To do
In full and without alteration, return the records below.

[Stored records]
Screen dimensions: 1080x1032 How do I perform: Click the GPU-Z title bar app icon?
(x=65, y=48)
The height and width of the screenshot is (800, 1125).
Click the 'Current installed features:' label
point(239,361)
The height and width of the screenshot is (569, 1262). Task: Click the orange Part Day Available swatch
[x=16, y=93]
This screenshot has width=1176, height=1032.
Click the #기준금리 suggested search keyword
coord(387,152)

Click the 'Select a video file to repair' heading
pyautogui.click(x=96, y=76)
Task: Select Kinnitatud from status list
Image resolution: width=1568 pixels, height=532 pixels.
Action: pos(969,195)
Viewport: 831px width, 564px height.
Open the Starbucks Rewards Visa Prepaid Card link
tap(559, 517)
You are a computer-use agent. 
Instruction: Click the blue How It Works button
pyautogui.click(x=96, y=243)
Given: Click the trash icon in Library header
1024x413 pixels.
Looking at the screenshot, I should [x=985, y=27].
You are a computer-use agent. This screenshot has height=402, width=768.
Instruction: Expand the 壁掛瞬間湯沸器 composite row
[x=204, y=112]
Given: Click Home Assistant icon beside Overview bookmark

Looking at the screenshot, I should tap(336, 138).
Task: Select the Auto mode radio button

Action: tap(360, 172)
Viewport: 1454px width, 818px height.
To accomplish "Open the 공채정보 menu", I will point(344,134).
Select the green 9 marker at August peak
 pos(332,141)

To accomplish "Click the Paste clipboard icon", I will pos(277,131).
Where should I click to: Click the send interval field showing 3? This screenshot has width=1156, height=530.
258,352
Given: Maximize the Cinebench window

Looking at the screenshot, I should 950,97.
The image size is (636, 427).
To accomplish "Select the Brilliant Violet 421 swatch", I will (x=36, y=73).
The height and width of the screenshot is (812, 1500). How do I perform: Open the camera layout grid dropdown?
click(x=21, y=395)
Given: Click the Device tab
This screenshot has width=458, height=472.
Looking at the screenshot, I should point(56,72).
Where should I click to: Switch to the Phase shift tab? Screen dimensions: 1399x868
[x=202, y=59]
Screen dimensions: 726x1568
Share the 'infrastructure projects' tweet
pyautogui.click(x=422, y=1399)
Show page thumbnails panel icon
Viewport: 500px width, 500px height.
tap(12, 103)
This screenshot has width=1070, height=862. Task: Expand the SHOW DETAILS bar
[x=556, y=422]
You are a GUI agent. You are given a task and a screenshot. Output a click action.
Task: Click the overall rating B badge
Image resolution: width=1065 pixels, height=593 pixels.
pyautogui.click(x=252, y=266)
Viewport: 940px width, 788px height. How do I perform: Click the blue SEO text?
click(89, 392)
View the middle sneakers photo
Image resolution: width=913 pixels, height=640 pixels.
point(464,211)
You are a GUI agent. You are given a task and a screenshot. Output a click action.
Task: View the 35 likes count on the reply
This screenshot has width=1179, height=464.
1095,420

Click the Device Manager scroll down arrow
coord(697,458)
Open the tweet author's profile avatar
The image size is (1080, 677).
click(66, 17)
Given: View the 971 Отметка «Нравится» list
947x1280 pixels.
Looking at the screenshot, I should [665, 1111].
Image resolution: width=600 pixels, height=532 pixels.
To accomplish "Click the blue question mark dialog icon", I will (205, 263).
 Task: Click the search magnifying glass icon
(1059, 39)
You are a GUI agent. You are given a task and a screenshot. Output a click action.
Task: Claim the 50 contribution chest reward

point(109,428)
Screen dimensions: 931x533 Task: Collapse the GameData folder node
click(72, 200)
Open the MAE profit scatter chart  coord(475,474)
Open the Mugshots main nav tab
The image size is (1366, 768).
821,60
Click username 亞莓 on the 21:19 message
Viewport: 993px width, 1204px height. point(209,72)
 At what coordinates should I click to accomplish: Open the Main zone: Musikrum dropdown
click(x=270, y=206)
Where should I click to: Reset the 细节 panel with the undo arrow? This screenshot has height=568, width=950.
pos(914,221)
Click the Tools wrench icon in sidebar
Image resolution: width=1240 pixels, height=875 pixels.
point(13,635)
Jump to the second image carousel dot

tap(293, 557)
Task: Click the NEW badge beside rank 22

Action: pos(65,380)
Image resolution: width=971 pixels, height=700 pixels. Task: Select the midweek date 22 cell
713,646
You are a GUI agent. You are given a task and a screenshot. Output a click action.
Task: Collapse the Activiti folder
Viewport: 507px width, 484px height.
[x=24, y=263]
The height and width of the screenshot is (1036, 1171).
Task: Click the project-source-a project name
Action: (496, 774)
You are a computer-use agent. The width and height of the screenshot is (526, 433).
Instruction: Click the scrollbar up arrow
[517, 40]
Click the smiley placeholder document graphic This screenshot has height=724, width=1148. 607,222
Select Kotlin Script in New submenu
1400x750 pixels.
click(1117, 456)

Solution
Screen dimensions: 1080x1032 How do I perform: Click the GPU-Z title bar app icon?
(x=65, y=48)
The height and width of the screenshot is (800, 1125).
Click the 'Current installed features:' label
point(239,361)
The height and width of the screenshot is (569, 1262). Task: Click the orange Part Day Available swatch
[x=16, y=93]
This screenshot has width=1176, height=1032.
Click the #기준금리 suggested search keyword
coord(387,152)

Click the 'Select a video file to repair' heading
pyautogui.click(x=96, y=76)
Task: Select Kinnitatud from status list
Image resolution: width=1568 pixels, height=532 pixels.
Action: pos(969,195)
Viewport: 831px width, 564px height.
Open the Starbucks Rewards Visa Prepaid Card link
tap(559, 517)
You are a computer-use agent. 
Instruction: Click the blue How It Works button
pyautogui.click(x=96, y=243)
Given: Click the trash icon in Library header
1024x413 pixels.
Looking at the screenshot, I should [x=985, y=27].
You are a computer-use agent. This screenshot has height=402, width=768.
Instruction: Expand the 壁掛瞬間湯沸器 composite row
[x=204, y=112]
Given: Click Home Assistant icon beside Overview bookmark

Looking at the screenshot, I should tap(336, 138).
Task: Select the Auto mode radio button

Action: tap(360, 172)
Viewport: 1454px width, 818px height.
To accomplish "Open the 공채정보 menu", I will point(344,134).
Select the green 9 marker at August peak
 pos(332,141)

To accomplish "Click the Paste clipboard icon", I will pos(277,131).
Where should I click to: Click the send interval field showing 3? This screenshot has width=1156, height=530.
258,352
Given: Maximize the Cinebench window

Looking at the screenshot, I should 950,97.
The image size is (636, 427).
To accomplish "Select the Brilliant Violet 421 swatch", I will (x=36, y=73).
The height and width of the screenshot is (812, 1500). How do I perform: Open the camera layout grid dropdown?
click(x=21, y=395)
Given: Click the Device tab
This screenshot has width=458, height=472.
Looking at the screenshot, I should point(56,72).
Where should I click to: Switch to the Phase shift tab? Screen dimensions: 1399x868
[x=202, y=59]
Screen dimensions: 726x1568
Share the 'infrastructure projects' tweet
pyautogui.click(x=422, y=1399)
Show page thumbnails panel icon
Viewport: 500px width, 500px height.
tap(12, 103)
This screenshot has width=1070, height=862. Task: Expand the SHOW DETAILS bar
[x=556, y=422]
You are a GUI agent. You are given a task and a screenshot. Output a click action.
Task: Click the overall rating B badge
Image resolution: width=1065 pixels, height=593 pixels.
pyautogui.click(x=252, y=266)
Viewport: 940px width, 788px height. How do I perform: Click the blue SEO text?
click(89, 392)
View the middle sneakers photo
Image resolution: width=913 pixels, height=640 pixels.
point(464,211)
You are a GUI agent. You are given a task and a screenshot. Output a click action.
Task: View the 35 likes count on the reply
This screenshot has width=1179, height=464.
1095,420

Click the Device Manager scroll down arrow
coord(697,458)
Open the tweet author's profile avatar
The image size is (1080, 677).
click(66, 17)
Given: View the 971 Отметка «Нравится» list
947x1280 pixels.
Looking at the screenshot, I should [665, 1111].
Image resolution: width=600 pixels, height=532 pixels.
To accomplish "Click the blue question mark dialog icon", I will (205, 263).
 Task: Click the search magnifying glass icon
(1059, 39)
You are a GUI agent. You are given a task and a screenshot. Output a click action.
Task: Claim the 50 contribution chest reward

point(109,428)
Screen dimensions: 931x533 Task: Collapse the GameData folder node
click(72, 200)
Open the MAE profit scatter chart  coord(475,474)
Open the Mugshots main nav tab
The image size is (1366, 768).
821,60
Click username 亞莓 on the 21:19 message
Viewport: 993px width, 1204px height. point(209,72)
 At what coordinates should I click to accomplish: Open the Main zone: Musikrum dropdown
click(x=270, y=206)
Where should I click to: Reset the 细节 panel with the undo arrow? This screenshot has height=568, width=950.
pos(914,221)
Click the Tools wrench icon in sidebar
Image resolution: width=1240 pixels, height=875 pixels.
point(13,635)
Jump to the second image carousel dot

tap(293, 557)
Task: Click the NEW badge beside rank 22

Action: pos(65,380)
Image resolution: width=971 pixels, height=700 pixels. Task: Select the midweek date 22 cell
713,646
You are a GUI agent. You are given a task and a screenshot. Output a click action.
Task: Collapse the Activiti folder
Viewport: 507px width, 484px height.
[x=24, y=263]
The height and width of the screenshot is (1036, 1171).
Task: Click the project-source-a project name
Action: (496, 774)
You are a computer-use agent. The width and height of the screenshot is (526, 433).
Instruction: Click the scrollbar up arrow
[517, 40]
Click the smiley placeholder document graphic This screenshot has height=724, width=1148. 607,222
Select Kotlin Script in New submenu
1400x750 pixels.
click(1117, 456)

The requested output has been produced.